Artificial intelligence detects wrist fractures
Artificial intelligence (AI) is used in an increasing number of domains. The computer-based data processing systems help to make work processes more effective and faster. Some even see AI systems as the future of the working world turned upside down, with the human factor soon to be replaced by the computer. At the same time, the internet laughs at AI software that cannot tell a cat from a dog. Has AI even outgrown its infancy yet? Indeed, with the help of machine learning, large amounts of data can already be analysed and processed accurately today. Medicine also benefits from this.
At the Ludwig Boltzmann Institute for Traumatology, the research centre in cooperation with AUVA (LBI Trauma), scientists have investigated whether the evaluation of X-ray images of wrist fractures by an AI programme actually provides results that are as reliable as the diagnosis by an experienced doctor.

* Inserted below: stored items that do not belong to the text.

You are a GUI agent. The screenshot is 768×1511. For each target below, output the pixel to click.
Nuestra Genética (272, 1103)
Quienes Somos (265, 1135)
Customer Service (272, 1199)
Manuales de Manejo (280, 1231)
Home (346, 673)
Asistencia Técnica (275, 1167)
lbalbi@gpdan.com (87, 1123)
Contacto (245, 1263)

The distal radius fracture, a fracture of the radius, is the most common fracture in adults. If the fracture is subtle, such as a hairline fracture, diagnostic errors can occur. “Unfortunately, overlooked fractures are among the most common errors in diagnosis in the trauma department, where it is often stressful and the work pressure is high,” says Dr Rosmarie Breu, lead author of the study. Yet, trauma surgeons should be able to diagnose a fracture quickly in order to prevent, for instance concomitant injuries to the nerves. After all, an overlooked wrist fracture can have long-lasting medical consequences for those affected. Can artificial intelligence support doctors in their diagnosis by acting as a “second opinion”?

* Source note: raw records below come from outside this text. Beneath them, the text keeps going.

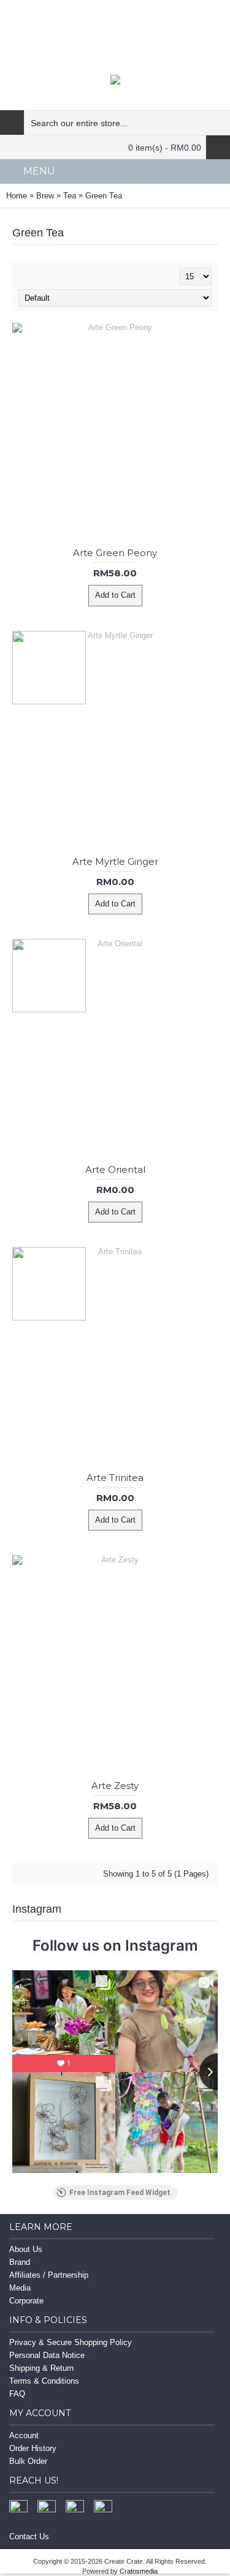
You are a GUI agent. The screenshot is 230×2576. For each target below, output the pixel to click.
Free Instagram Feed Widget (120, 2192)
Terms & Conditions (44, 2381)
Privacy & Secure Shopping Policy (70, 2342)
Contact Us (29, 2536)
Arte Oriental (115, 1169)
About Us (25, 2249)
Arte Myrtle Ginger (115, 861)
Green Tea (103, 195)
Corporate (26, 2300)
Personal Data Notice (47, 2355)
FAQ (17, 2393)
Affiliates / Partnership (48, 2275)
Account (24, 2435)
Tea (69, 195)
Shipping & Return (41, 2368)
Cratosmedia (139, 2571)
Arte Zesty (115, 1785)
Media (20, 2287)
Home (16, 195)
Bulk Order (28, 2461)
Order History (32, 2448)
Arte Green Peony (115, 553)
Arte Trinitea (115, 1477)
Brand (19, 2262)
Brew (45, 195)
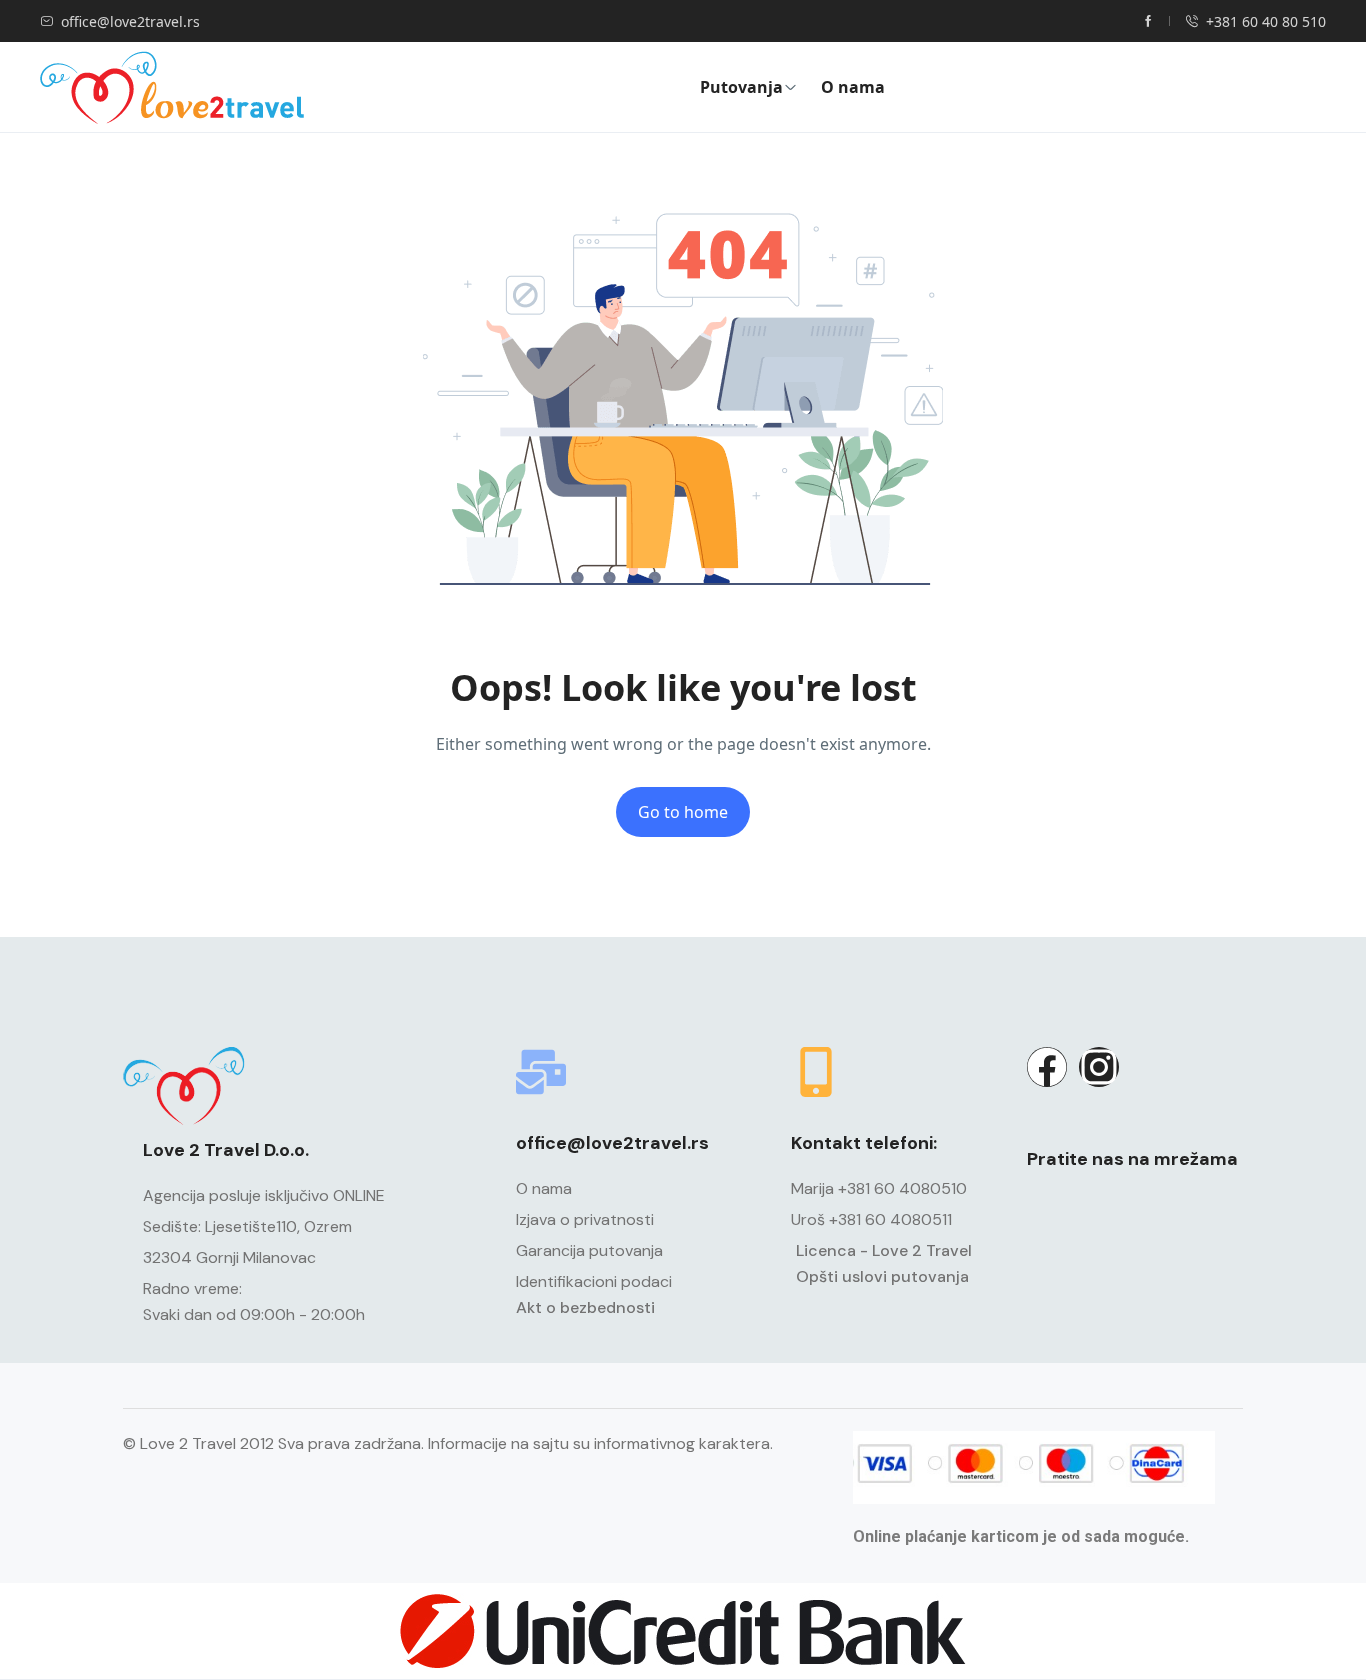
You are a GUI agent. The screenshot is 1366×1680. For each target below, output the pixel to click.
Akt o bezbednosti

As part of a research project funded by the Vienna Business Agency, LBI Trauma and the company ImageBiopsy Lab have developed software that transforms X-ray images with corresponding findings into a statistical model. For the comparative study, the AI software was “trained” with around 20,000 anonymised X-ray images of the wrist with and without fractures. During this process, the software learns from human experts which images show a fracture and how they differ from images without a fracture.
Nine medical specialists, among who four are in training, then evaluated 200 randomly selected X-ray images of the wrist. “They first assessed the images without support,” Breu explains. Three weeks later, they assessed the same images again with the help of the AI software as a second opinion, the orthopaedist continues. The error rate in the diagnosis improved by around five percent with the support of artificial intelligence – the improvement was even more pronounced for doctors in training. These young doctors in particular were able to improve their diagnostic accuracy with the second opinion. With the AI software, they had the experience of their colleagues at hand, so to speak, who had trained the AI.
The researchers conclude from the data that the AI second opinion can improve an accurate diagnosis of wrist fractures that are difficult to see. What also becomes clear, however, is that the software is only as good as its trainers. It cannot outperform experienced doctors or even clinical examinations. As much hype as there is currently everywhere about AIs and their possibilities, humans as experts will remain irreplaceable in medicine for a long time to come.
What could the use of this AI look like in everyday clinical practice? “Ideally, the AI programme supports and optimises medical processes in the accident and emergency department,” says Breu. In addition to a significant reduction in missed fractures, diagnoses could be made faster and more accurately thanks to the AI second opinion. Until that happens, clinical studies have to test the accuracy and usefulness of artificial intelligence in diagnosing. In a next step, LBI Trauma wants to test the AI software in the detection of fractures in other regions of the body.